Al mirar al segundo técnico, Hayward reconoció a Larry Enderby, a quien había interrogado dos veces, una con motivo del intento de asesinato de Margo Green y la otra por el robo de los diamantes. Por lo visto últimamente siempre estaba en el lugar y en el momento equivocados.

—Si tú lo dices… —contestó Enderby, no muy convencido.

Justo cuando empezaba a teclear apareció Manetti con la cara roja, seguido por dos vigilantes.

—¿Qué ocurre? —preguntó.

—Tenemos un problema —dijo Hayward—. Vamos a interrumpir el espectáculo.

—A no ser que tenga una buena razón, es imposible.

—No tengo tiempo de explicárselo.

Enderby había dejado de teclear. Tenía los dedos encima del teclado y miraba a Hayward y a Manetti.

—Siempre he intentado complacerla, capitana Hayward —dijo Manetti—, pero esto es excesivo. Esta inauguración es vital para el museo. Ha venido gente muy importante y nos están viendo en directo millones de espectadores. No pienso dejar que nada ni nadie lo estropee.
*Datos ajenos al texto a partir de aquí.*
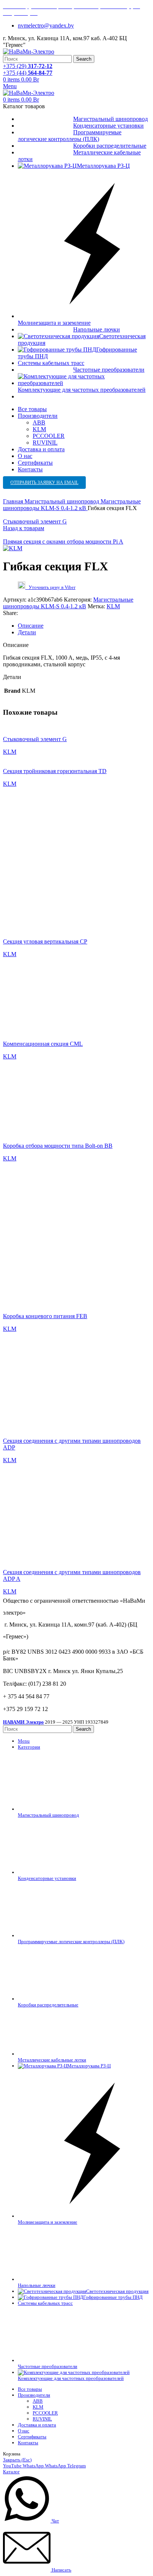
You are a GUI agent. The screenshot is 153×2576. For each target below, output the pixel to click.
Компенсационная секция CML (43, 1044)
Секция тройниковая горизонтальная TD (55, 771)
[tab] (84, 625)
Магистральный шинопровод (63, 501)
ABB (39, 422)
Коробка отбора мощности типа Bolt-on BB (58, 1146)
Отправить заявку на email (44, 482)
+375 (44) (27, 73)
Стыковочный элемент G (35, 521)
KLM (39, 429)
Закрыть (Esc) (17, 2460)
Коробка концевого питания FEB (45, 1316)
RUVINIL (45, 442)
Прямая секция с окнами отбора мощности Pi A (63, 541)
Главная (14, 501)
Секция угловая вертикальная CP (45, 941)
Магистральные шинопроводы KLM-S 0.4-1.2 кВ (72, 504)
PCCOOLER (49, 436)
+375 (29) (27, 66)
—No se meta, Manetti —dijo Hayward secamente—. Asumo toda la responsabilidad. Está a punto de pasar algo gravísimo.

—Ni hablar, capitana —dijo Manetti de malas maneras, señalando el televisor—. Compruébelo usted misma. Todo va de maravilla.
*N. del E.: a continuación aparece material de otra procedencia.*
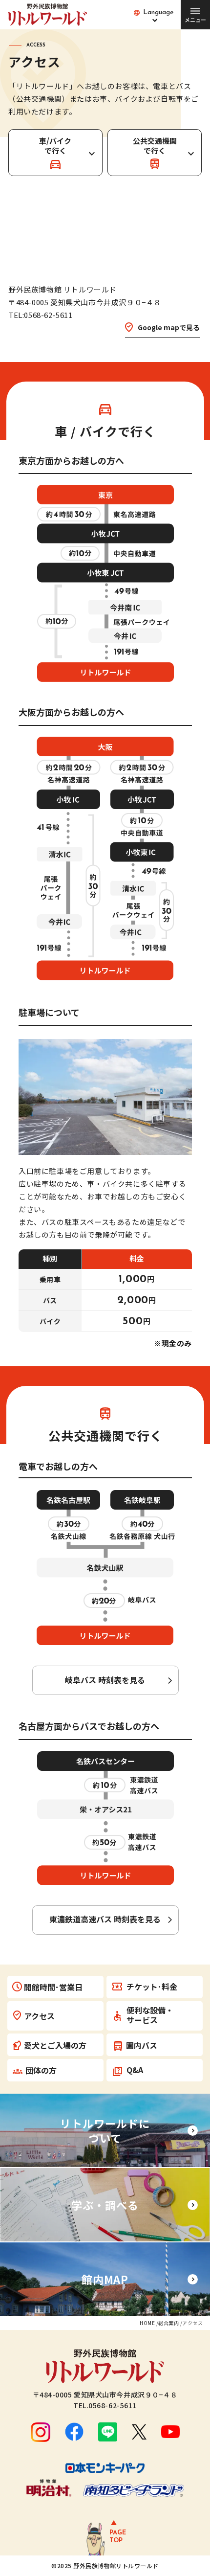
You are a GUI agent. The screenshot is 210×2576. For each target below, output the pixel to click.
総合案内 (168, 2323)
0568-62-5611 (112, 2405)
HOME (147, 2323)
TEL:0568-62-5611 (40, 315)
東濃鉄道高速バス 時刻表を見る (105, 1919)
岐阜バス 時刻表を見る (105, 1680)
Se acercó para subir el volumen.

«El quinto año del reinado del faraón Tutmosis IV…».

Hayward se giró hacia Enderby.

—Abra ahora mismo la puerta.

—No cumpla la orden, Enderby —dijo Manetti.

La mano del técnico, que seguía suspendida encima de las teclas, empezó a temblar.

De repente, al mirar detrás de Hayward, Manetti vio a Pendergast.

—Pero ¡bueno! ¿Usted no estaba en la cárcel?

—¡He dicho que abra la puerta! —dijo Hayward a Enderby.

—Aquí pasa algo raro.

Manetti empezó a buscar su radio.

Moviéndose con gran agilidad, Pendergast acercó su cara amoratada a la de Manetti y dijo con educación:

—Mis más sinceras disculpas.

—¿Por qué?

Fue un golpe rápido e inesperado. Manetti se encogió con un «¡uf!» ahogado. Mediante un gesto tan veloz como fluido, Pendergast le sacó la pistola de la funda y apuntó a los dos vigilantes.

—Armas, porras, sprays y radios al suelo —dijo.

Los guardas obedecieron.

Pendergast sacó una de las pistolas de la funda y se la dio a D’Agosta.

—Vigílelos.

—Vale.

Después cogió la pistola del otro vigilante y se la metió en el cinturón como arma de recambio, antes de girarse hacia Manetti, que estaba de rodillas con la mano en la barriga, intentando respirar.

—De veras que lo siento. Pero se ha puesto en marcha una conspiración para destruir a todos los que están en la tumba, y vamos a tratar de detenerla le guste o no. ¿Dónde está Hugo Menzies?

—Acaba de meterse en problemas —dijo Manetti, jadeando—. Aún más graves que antes.

Empezó a ponerse de pie.

D’Agosta levantó amenazadoramente la pistola. Manetti se quedó quieto.

—Señor Enderby, ya ha oído la orden. Abra la puerta.

A pesar del susto que llevaba encima, el técnico asintió con la cabeza y empezó a teclear.

—Tranquilo, no tardo nada.

Un momento de silencio.

Otra ráfaga de pulsaciones, seguida de otra pausa. Enderby frunció el entrecejo.